Claims Investigation & Review

  • Investigate and resolve healthcare claims, recoveries, and payment discrepancies.

  • Prevent payment of potentially fraudulent, abusive, or inaccurate claims.

  • Review claims using medical expertise, CPT/Diagnosis coding knowledge, CMC guidelines, client-specific guidelines, and member policies.

  • Conduct detailed claim analysis to ensure appropriate reimbursement.

Compliance & Quality Management

  • Ensure adherence to state and federal healthcare regulations.

  • Maintain compliance with reimbursement policies, client contracts, and company procedures.

  • Follow quality standards and documentation requirements.

Operational Support

  • Assist prospective teams with reporting and special projects.

  • Work independently with minimal supervision.

  • Serve as a resource for team members when required.

  • Coordinate activities and support operational objectives.

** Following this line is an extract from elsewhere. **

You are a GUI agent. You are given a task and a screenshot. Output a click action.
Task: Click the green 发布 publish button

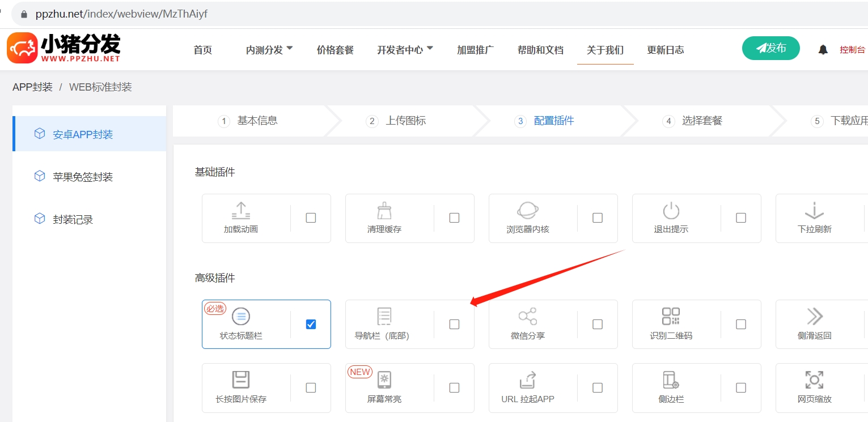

Medical Record & Case Review

  • Review medical records and clinical documentation.

  • Support investigations involving complex or high-value claims.

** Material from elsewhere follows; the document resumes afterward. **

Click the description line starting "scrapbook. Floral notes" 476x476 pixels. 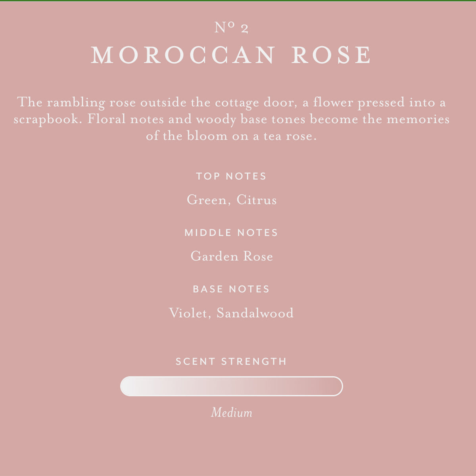pos(231,119)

  • Monitor and evaluate claims for accuracy and compliance.

Required Qualifications

Educational Qualification

  • Any Graduate (Mandatory).

  • Preferred: BHMS, BAMS, BUMS, BPT, or MPT.

  • B.Sc. Nursing or BDS candidates must have at least 1 year of corporate experience.

Certifications

  • Certified through AAPC.

  • CPC (Certified Professional Coder) certification is mandatory.

Experience

  • Medical Graduates: Relevant healthcare or coding experience preferred.

  • Non-Medical Graduates: Minimum 1 year of specialty coding experience (E&M, Surgery, Anesthesia, etc.).

  • Experience solely in HCC coding is not sufficient.

Skills Required

  • Strong knowledge of CPT, ICD, and medical coding principles.

  • Excellent analytical and problem-solving skills.

  • Strong attention to detail and quality orientation.

  • Good comprehension and investigation skills.

  • Ability to work independently and manage priorities effectively.

Preferred Qualifications

  • Claims processing experience.

  • Health insurance and managed care experience.

  • Knowledge of US Healthcare systems and medical coding.

  • Familiarity with medical records and clinical documentation review.

Key Contribution

  • Protect organizational resources by identifying fraudulent or abusive claims.

  • Improve claim accuracy and compliance.

  • Support healthcare cost management and quality assurance initiatives.

Salary Criteria

Expected Salary: ₹4.5–8.0 LPA for CPC-certified candidates with 1–3 years of medical coding, claims investigation, or US healthcare experience, depending on qualifications and domain expertise.